EXTRACT PROVIDED:

########

Add parallel tuning on multiple remote GPUs using Ray by isazi · Pull Request #328 · KernelTuner/kernel_tuner

isazi · 2025-08-13T09:39:21Z

Working on a simple parallel runner that uses Ray to distribute the benchmarking of different configurations to remote Ray workers.

sonarqubecloud · 2025-08-13T09:39:59Z

Quality Gate passed

Issues
5 New issues
0 Accepted issues

Measures
0 Security Hotspots
0.0% Coverage on New Code
0.0% Duplication on New Code

See analysis details on SonarQube Cloud

stijnh · 2026-01-20T13:32:17Z

The current parallel runner works. I've been able to run on multiple GPUs on DAS6-VU and DAS6-Leiden.

There are several remaining problems:

The timings are incorrect as the host assumes that the total time is just the sum over individual configurations
Use of tuning_options need to be refactored, as now it the entire object is sent to every node for each benchmark job
Logging information can be improved
The strategies are not parallel-aware yet (except brute-force)
A guide needs to be added to the docs explaining how to launch a Ray cluster on DAS6

…FF, GA, PSO, all hillclimbers, random

benvanwerkhoven · 2026-02-16T14:44:45Z

Sometimes with Python you run into an error and think: 'How on Earth has this error not surfaced years ago?'

It seems that observers has been None by default instead of an empty list since forever and miraculously it was never an issue. It seems that the code responsible for replacing a None value with an empty list is currently hidden in (and duplicated across) the backends, and because there is now code that (rightfully so) assumes observers is a list just before the backends are created this is suddenly an issue. The real issue is of course that the backends have somehow become responsible for sanitizing user input, which is not what a backend should do.

########

DATA EXCERPT:
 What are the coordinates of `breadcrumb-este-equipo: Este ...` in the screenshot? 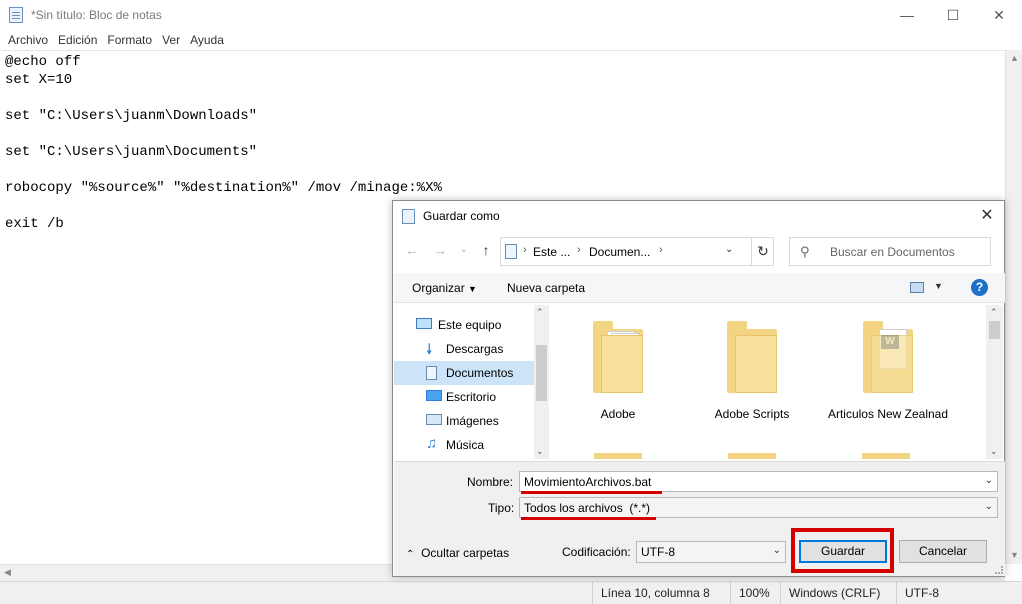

########

TASK BRIEF: Can you reproduce, word for word, the part of the pull request thread above that begins at "Add parallel tuning" and stops after "remote Ray workers."?

EXPECTED OUTPUT:
Add parallel tuning on multiple remote GPUs using Ray by isazi · Pull Request #328 · KernelTuner/kernel_tuner

isazi · 2025-08-13T09:39:21Z

Working on a simple parallel runner that uses Ray to distribute the benchmarking of different configurations to remote Ray workers.